1887: The first Sherlock Holmes novel, A Study in Scarlet, is published.

1891: ‘A Scandal In Bohemia’, the first Sherlock Holmes short story, is published in The Strand Magazine. More so than the previous two novels, this properly makes Holmes and Watson household names.

1893: Wanting to write other things, Doyle kills off Holmes in ‘The Final Problem.’ His death is mourned by his millions of readers and Doyle even receives death threats from broken-hearted fans.

1899: William Gillette stars in a hugely popular play as Sherlock Holmes and introduces several elements – the magnifying glass, the dress sense and the word “elementary” – which will forever stick with the character.

william-gillette

1900: The silent short Sherlock Holmes Baffled, the first film to star Sherlock Holmes, is made.

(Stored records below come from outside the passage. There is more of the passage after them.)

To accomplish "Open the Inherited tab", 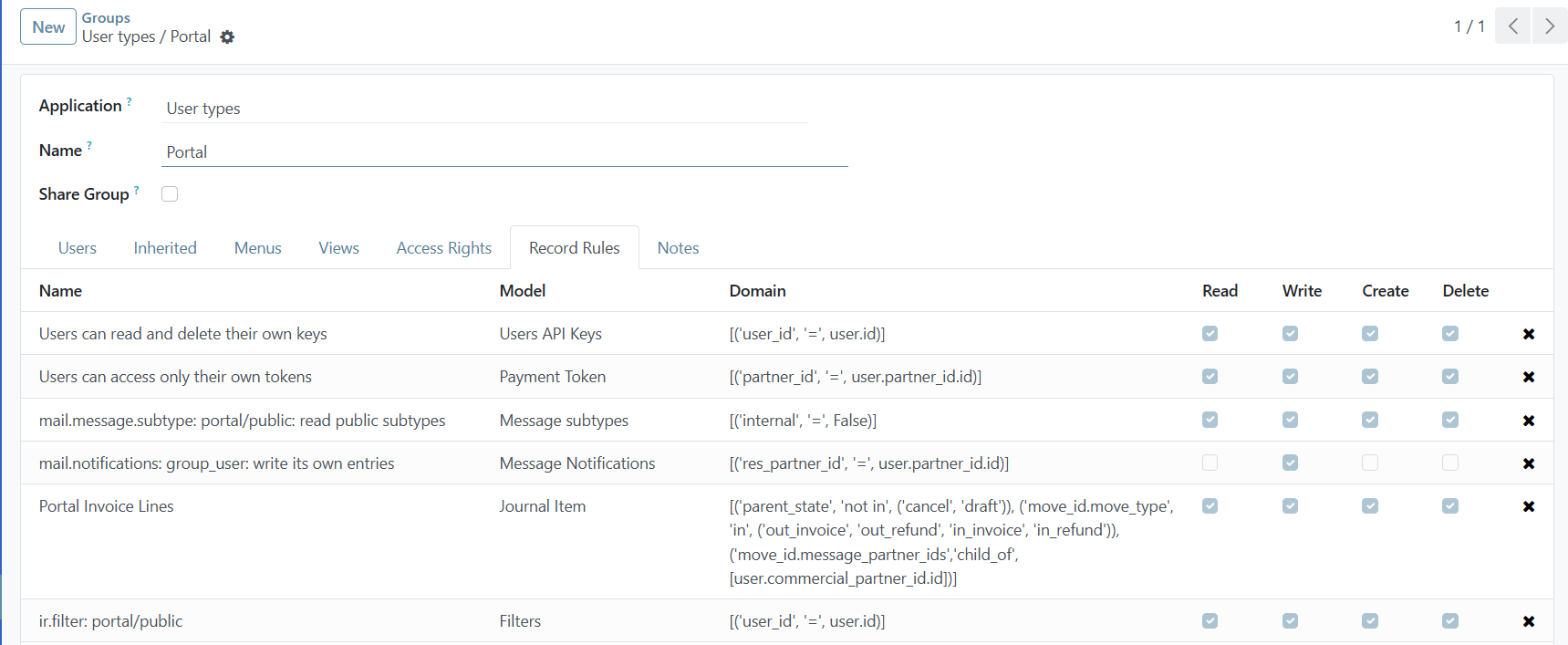I will tap(165, 248).
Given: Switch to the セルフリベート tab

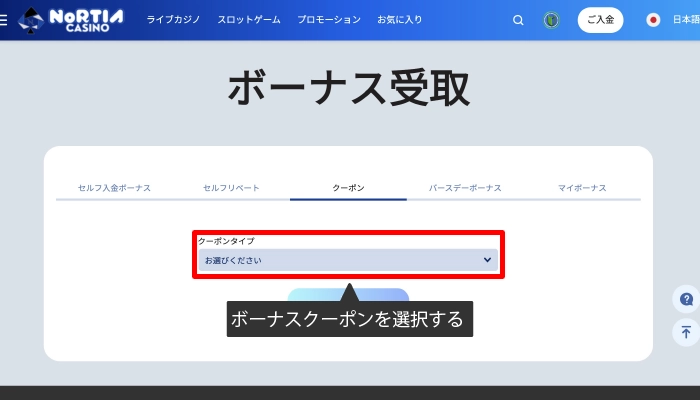Looking at the screenshot, I should tap(231, 188).
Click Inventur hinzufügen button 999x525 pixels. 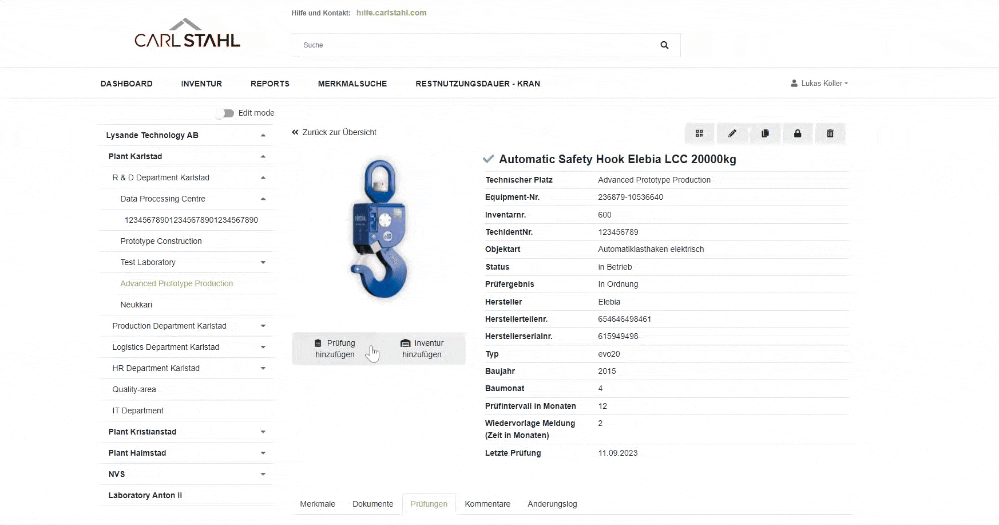(421, 348)
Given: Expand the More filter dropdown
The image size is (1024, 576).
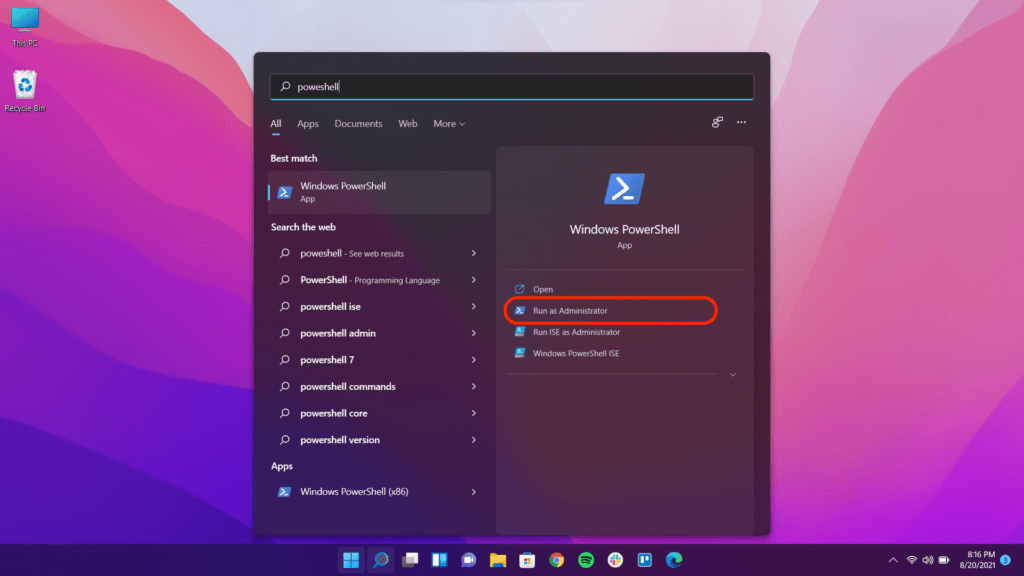Looking at the screenshot, I should pyautogui.click(x=449, y=123).
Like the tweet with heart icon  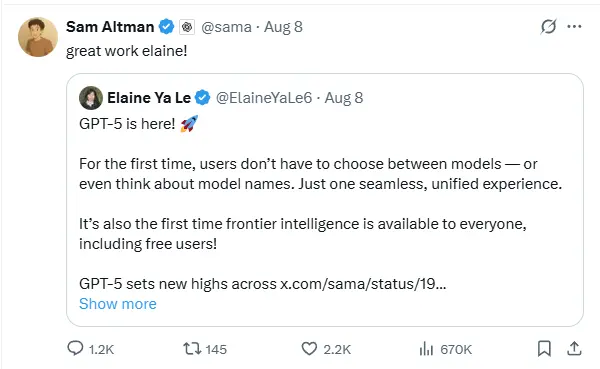[309, 349]
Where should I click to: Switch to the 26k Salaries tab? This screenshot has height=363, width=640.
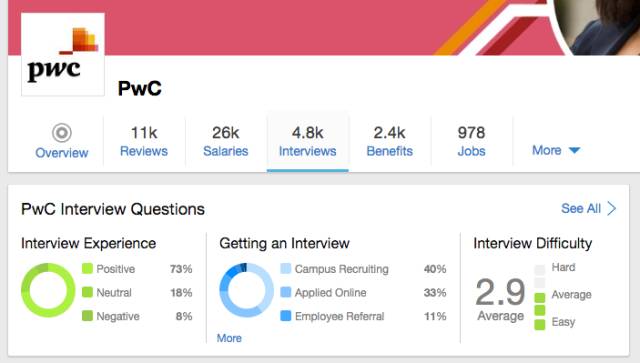tap(226, 142)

1901-2: Doyle brings back Holmes for a one-off novel, The Hound of the Baskervilles.

1903: Due to popular demand, Doyle resurrects Holmes for good in ‘The Empty House.’

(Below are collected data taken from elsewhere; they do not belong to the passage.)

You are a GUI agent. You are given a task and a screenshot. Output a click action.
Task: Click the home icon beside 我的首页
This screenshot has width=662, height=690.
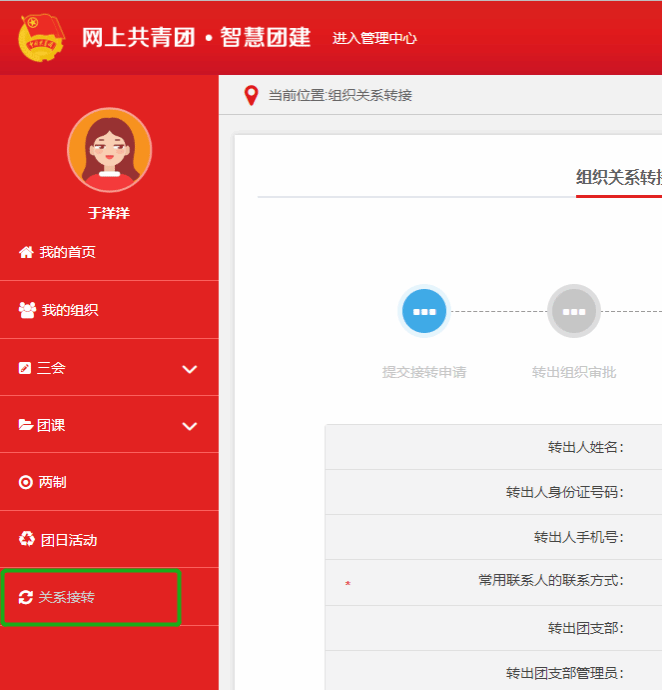click(x=26, y=252)
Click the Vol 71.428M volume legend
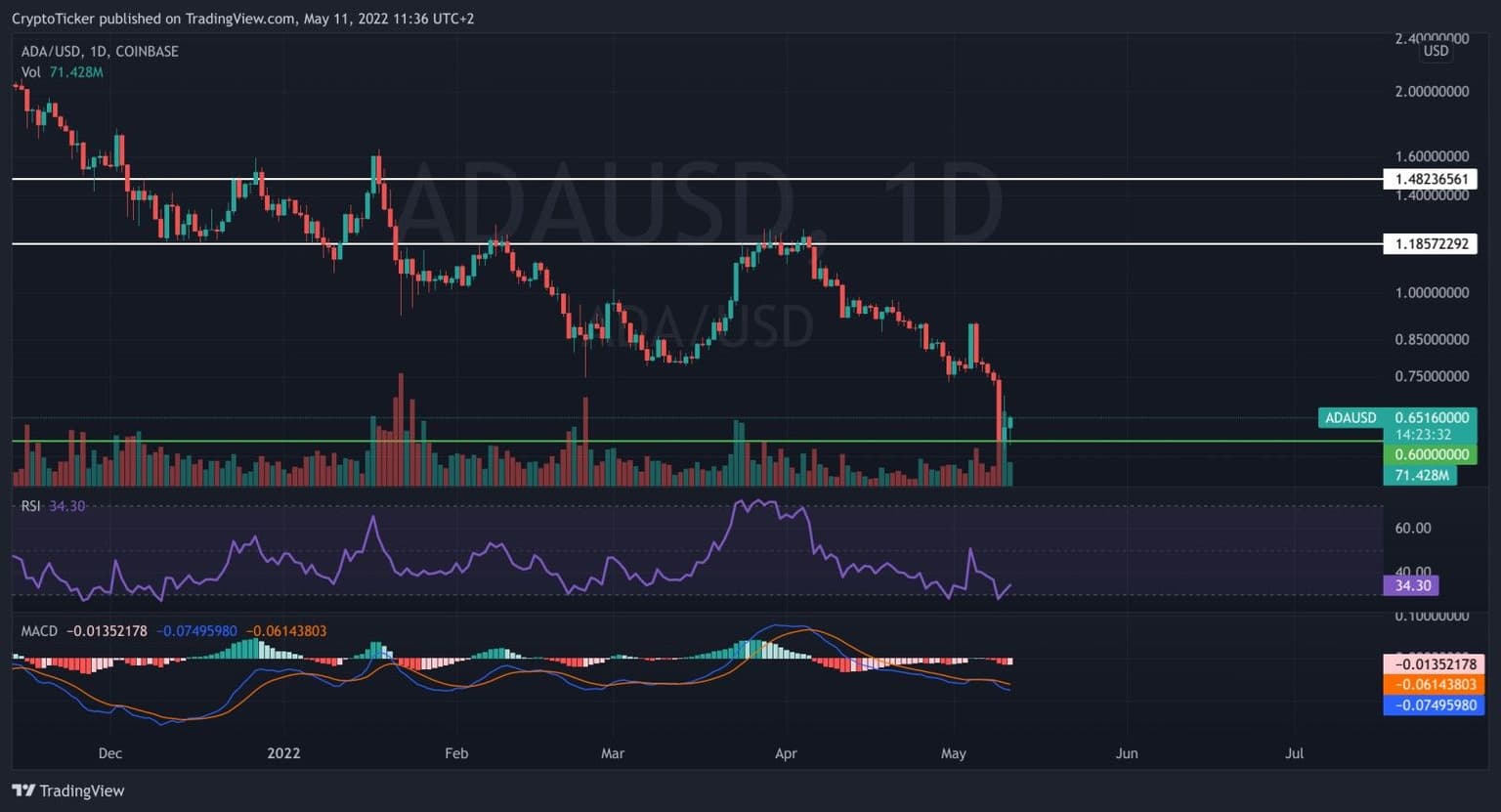Screen dimensions: 1501x812 click(x=63, y=72)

1917: The last chronological Sherlock Holmes story, ‘His Last Bow’, which sees the detective retire, is published.

1927: ‘Shoscombe Old Place’, the final Holmes story Doyle ever wrote, is published.

1930: Arthur Conan Doyle dies, at the age of 71 years old.

Writer ARTHUR CONAN DOYLE

1934: The first two societies for Sherlock Holmes enthusiasts are formed: the Sherlock Holmes Society, based in London, and the Baker Street Irregulars, based in New York.

1942: After two films set in Victorian times, Basil Rathbone and Nigel Bruce star in The Voice of Terror, which moves Holmes and Watson to wartime Britain.

1951: The first TV series starring Sherlock Holmes is produced by the BBC, starring Alan Wheatley as the detective.

1962: William Baring-Gould pens Sherlock Holmes of Baker Street: The Life of the World’s First Consulting Detective, the first biography written on the character which treats him as if he were a real person.

1970: The Private Life of Sherlock Holmes arrives in cinemas. It is something of a flop on release but it would later become a cult classic, with Steven Moffat and Mark Gatiss citing it as a huge influence on Sherlock.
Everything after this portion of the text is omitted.